> [Selected text]:

= = = = =

Mel Gibson’s made a career out of the “systematically destroyed body” — usually himself. There’ve been a few articles written about this I think, and J. Hoberman of the Village Voice wrote a nice piece back when “The Passion” was released. “Passion” is one of the very, very few films that has actually personally offended me on a deep, deep level. I deplored it. Its astounding box office success in the U.S. showed me how out of touch I really am with much of this country.
I’ve always been more of a Truffaut guy than a Godard guy — not that I don’t realize that Godard’s films are perhaps, just possibly considered slightly “more important” or more relevant in the grand scheme of things — but I just identify more with Truffaut’s more romantic, often lighthearted attitude towards cinema, I guess.
Does “Be Kind Rewind” have anything on the level of “Eternal Sunshine” in it?
Michael: Passion of the Christ got to me on a deep level, too, but in a more positive way … believe me, I know how odd that sounds coming from this (utterly and irrevocably) lapsed Catholic. But the seeds of religious indoctrination run deep, and I suspect that Gibson’s pious abattoir of a movie succeeded in doing what it was engineered to do. I was moved on a deep level. Hey, pornography is “moving” too … CF Linda Williams’s work on body genres.
I didn’t care for Godard much before this summer. I’d only seen Breathless, *way* too many times as part of teaching film classes, and had a few impressive but disconnected experiences with Weekend, Numero Deux, and First Name Carmen. Working through his films more systematically, I was really taken by his widescreen color work, his playful but always cutting intelligence, and his awesome command of technique. Still, I prefer Godard’s romantic work to his angry Marxist jeremiads — Une femme est une femme is probably my favorite so far.
As for Truffaut, I simply need to watch more. Loved The 400 Blows, but Jules et Jim was like a cake that didn’t rise.
Be Kind Rewind is a woolly, friendly mess that works completely if you accept its loose-jointed premise. But it’s not among Gondry’s most sophisticated work, either technically or conceptually — again, I think that’s kind of the point.
Are you admitting that Gibson’s “Passion” is a kind of pornography? 🙂 Well, I guess that’s obvious, to me at least; I can’t help but see this movie as “torture porn,” just as all these “Saw” and “Hostel” movies are called…
It’s interesting, though, because I saw it with a friend of mine back in the U.K. who is also a “lapsed Catholic,” as you put it, and he actually agreed with *me* on it…
For me, Scorsese touched on many of the ideas about “that Jesus guy” much more deeply, and interestingly in “Last Temptation.” What’s your opinion on that one?

= = = = =

> [Exercise requirements]:
[A] Decide whether each statement agrees with the film discussion, answering yes or no and quoting the words that settle it: (i) Jules et Jim is likened to a cake that didn't rise; (ii) Be Kind Rewind is called one of Gondry's most sophisticated works; (iii) J. Hoberman wrote for the Village Voice.
[B] List every Godard film that the film discussion names by title.

> [Information shown]:

= = = = =

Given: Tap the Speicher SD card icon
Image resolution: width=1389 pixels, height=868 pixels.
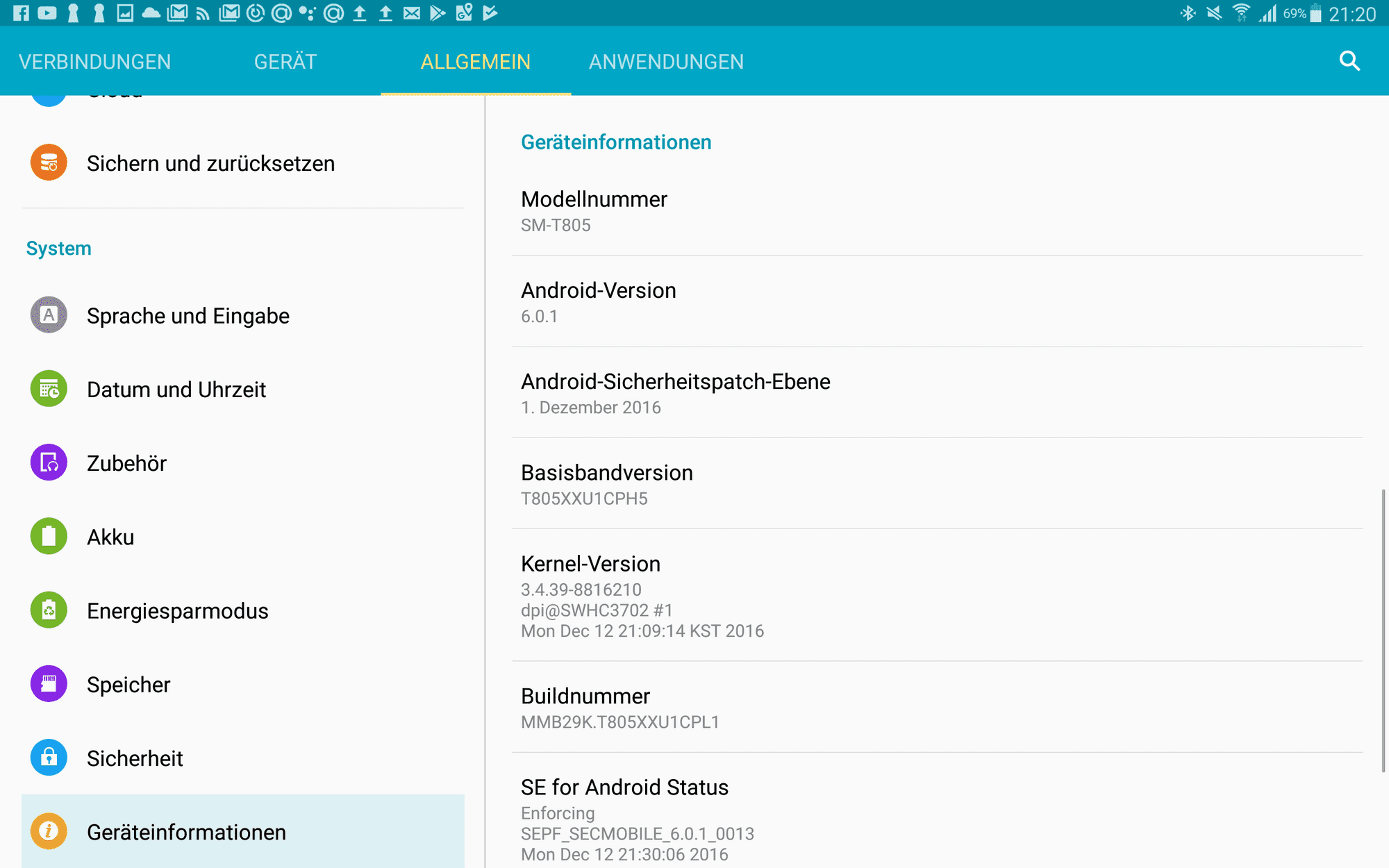Looking at the screenshot, I should tap(49, 684).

= = = = =

> [Solutions to each task]:
[A]
(i) Yes: "Jules et Jim was like a cake that didn’t rise."
(ii) No: "it’s not among Gondry’s most sophisticated work"
(iii) Yes: "J. Hoberman of the Village Voice wrote a nice piece"

[B] Breathless, Weekend, Numero Deux, First Name Carmen, Une femme est une femme